Each time a contract expires, changes are made through the process of collective bargaining. Today, New York State law guarantees public employees the right to unionize and bargain collectively, but city educators actually had to strike to choose a collective bargaining agent and win the first contract. (For more on union history, see Appendix 2, page 43.)
In collective bargaining, all parties make demands for changes that they want in the contract. The union always demands expansion of salaries, rights and benefits. But the city and the board often seek to take away some rights and benefits that we previously won.
As you can imagine, reaching an agreement is not usually a neat process with people sitting down at a table to reason out their differences. At times it has been a bruising 15-rounder involving marches, protests and even strikes by UFT members. In recent years, the union has also used radio, TV and print advertising to enlist public opinion on our behalf.

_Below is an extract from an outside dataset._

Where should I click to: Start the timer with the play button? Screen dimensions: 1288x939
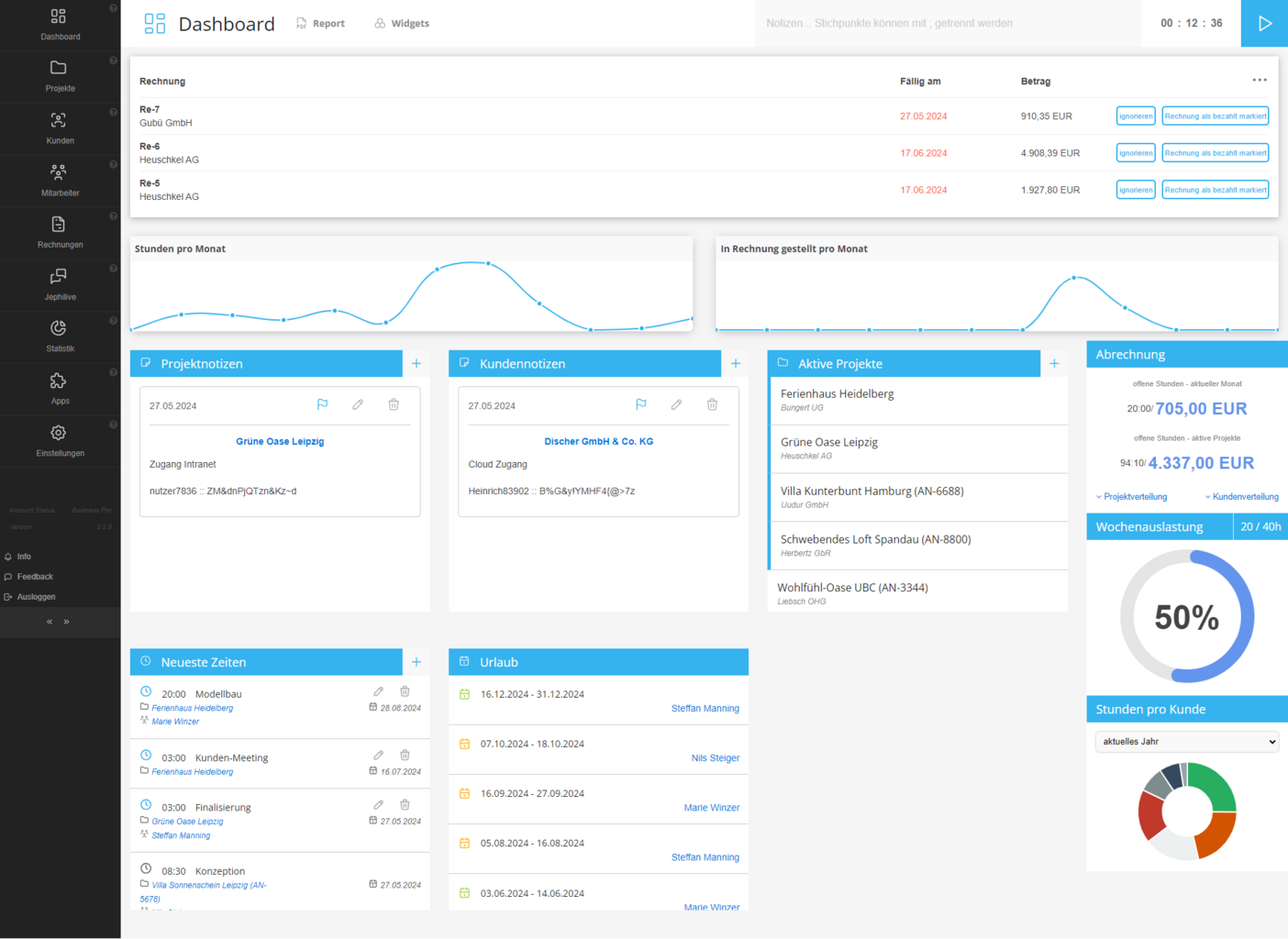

Neither side ever gets everything that it wants, but in the end both sides agree to a document that all can live with and agree to implement. (Every proposed contract is put to a membership vote by secret ballot before it can be adopted.)
Enforces the Contract
Just because a contract exists doesn't mean it will be properly implemented. One of the union's biggest jobs is to continuously monitor and enforce the contract. That's where you come in, because in most cases the union's ability to enforce the contract depends on members who are willing to insist on their rights when a problem arises.
Of course, not all school-related problems involve a violation of contractual rights. Often your UFT chapter leader can resolve the matter informally by discussing it with the principal, but if that doesn't work and you believe the administration has violated a contract provision, you may find it necessary to file a "grievance."
You're not alone when you grieve, because your UFT chapter leader or another trained representative will be by your side.
Chances are you may lose a grievance at the school level, since you are protesting the actions of the school administration. You have the right to appeal to your superintendent. If you lose there, the union decides whether to appeal further to the chancellor or even to binding arbitration.
In some cases, your school's UFT chapter leader can file a grievance on behalf of members. And when there's a situation that affects many members, the UFT itself can file a union-initiated grievance.